**Problem requirements**
Print all the entries verbatim.

Material shown Block Start

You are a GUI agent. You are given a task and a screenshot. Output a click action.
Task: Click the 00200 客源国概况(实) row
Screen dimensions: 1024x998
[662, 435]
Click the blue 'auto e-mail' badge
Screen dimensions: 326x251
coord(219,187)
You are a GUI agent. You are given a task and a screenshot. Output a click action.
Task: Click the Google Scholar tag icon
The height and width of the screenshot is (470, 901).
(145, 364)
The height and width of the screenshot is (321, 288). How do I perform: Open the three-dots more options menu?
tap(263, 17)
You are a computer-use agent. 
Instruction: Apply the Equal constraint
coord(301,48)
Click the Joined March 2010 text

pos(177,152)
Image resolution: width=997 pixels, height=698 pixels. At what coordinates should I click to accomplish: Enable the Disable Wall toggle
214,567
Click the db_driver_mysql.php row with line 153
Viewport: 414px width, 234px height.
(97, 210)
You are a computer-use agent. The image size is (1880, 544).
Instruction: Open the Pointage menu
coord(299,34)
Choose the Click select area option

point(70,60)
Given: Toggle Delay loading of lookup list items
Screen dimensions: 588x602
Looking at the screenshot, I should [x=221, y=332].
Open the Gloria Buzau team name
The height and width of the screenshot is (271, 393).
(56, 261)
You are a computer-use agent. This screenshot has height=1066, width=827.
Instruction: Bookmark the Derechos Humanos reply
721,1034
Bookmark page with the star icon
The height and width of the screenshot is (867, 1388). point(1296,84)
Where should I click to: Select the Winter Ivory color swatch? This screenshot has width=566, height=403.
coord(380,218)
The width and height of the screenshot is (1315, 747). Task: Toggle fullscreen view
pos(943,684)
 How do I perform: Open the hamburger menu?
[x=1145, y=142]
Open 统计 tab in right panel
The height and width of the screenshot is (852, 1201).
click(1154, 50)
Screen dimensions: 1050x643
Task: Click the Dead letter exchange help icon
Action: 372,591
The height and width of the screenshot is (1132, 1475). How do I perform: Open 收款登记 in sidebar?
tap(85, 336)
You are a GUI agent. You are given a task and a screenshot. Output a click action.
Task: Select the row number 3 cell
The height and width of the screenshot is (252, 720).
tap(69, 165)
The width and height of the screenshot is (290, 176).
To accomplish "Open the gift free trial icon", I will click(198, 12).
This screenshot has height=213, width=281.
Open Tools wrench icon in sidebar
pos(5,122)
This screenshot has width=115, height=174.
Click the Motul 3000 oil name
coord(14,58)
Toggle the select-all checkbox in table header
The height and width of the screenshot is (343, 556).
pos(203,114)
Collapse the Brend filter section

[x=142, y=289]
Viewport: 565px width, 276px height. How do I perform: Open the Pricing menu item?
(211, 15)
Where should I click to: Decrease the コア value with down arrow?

Material shown Block End

**Answer to this task**
You are a GUI agent. You are given a task and a screenshot. Output a click action.
Task: Click the 00200 客源国概况(实) row
Screen dimensions: 1024x998
[662, 435]
Click the blue 'auto e-mail' badge
Screen dimensions: 326x251
coord(219,187)
You are a GUI agent. You are given a task and a screenshot. Output a click action.
Task: Click the Google Scholar tag icon
The height and width of the screenshot is (470, 901).
(145, 364)
The height and width of the screenshot is (321, 288). How do I perform: Open the three-dots more options menu?
tap(263, 17)
You are a computer-use agent. 
Instruction: Apply the Equal constraint
coord(301,48)
Click the Joined March 2010 text

pos(177,152)
Image resolution: width=997 pixels, height=698 pixels. At what coordinates should I click to accomplish: Enable the Disable Wall toggle
214,567
Click the db_driver_mysql.php row with line 153
Viewport: 414px width, 234px height.
(97, 210)
You are a computer-use agent. The image size is (1880, 544).
Instruction: Open the Pointage menu
coord(299,34)
Choose the Click select area option

point(70,60)
Given: Toggle Delay loading of lookup list items
Screen dimensions: 588x602
Looking at the screenshot, I should [x=221, y=332].
Open the Gloria Buzau team name
The height and width of the screenshot is (271, 393).
(56, 261)
You are a computer-use agent. This screenshot has height=1066, width=827.
Instruction: Bookmark the Derechos Humanos reply
721,1034
Bookmark page with the star icon
The height and width of the screenshot is (867, 1388). point(1296,84)
Where should I click to: Select the Winter Ivory color swatch? This screenshot has width=566, height=403.
coord(380,218)
The width and height of the screenshot is (1315, 747). Task: Toggle fullscreen view
pos(943,684)
 How do I perform: Open the hamburger menu?
[x=1145, y=142]
Open 统计 tab in right panel
The height and width of the screenshot is (852, 1201).
click(1154, 50)
Screen dimensions: 1050x643
Task: Click the Dead letter exchange help icon
Action: 372,591
The height and width of the screenshot is (1132, 1475). How do I perform: Open 收款登记 in sidebar?
tap(85, 336)
You are a GUI agent. You are given a task and a screenshot. Output a click action.
Task: Select the row number 3 cell
The height and width of the screenshot is (252, 720).
tap(69, 165)
The width and height of the screenshot is (290, 176).
To accomplish "Open the gift free trial icon", I will click(198, 12).
This screenshot has height=213, width=281.
Open Tools wrench icon in sidebar
pos(5,122)
This screenshot has width=115, height=174.
Click the Motul 3000 oil name
coord(14,58)
Toggle the select-all checkbox in table header
The height and width of the screenshot is (343, 556).
pos(203,114)
Collapse the Brend filter section

[x=142, y=289]
Viewport: 565px width, 276px height. How do I perform: Open the Pricing menu item?
(211, 15)
Where should I click to: Decrease the コア value with down arrow?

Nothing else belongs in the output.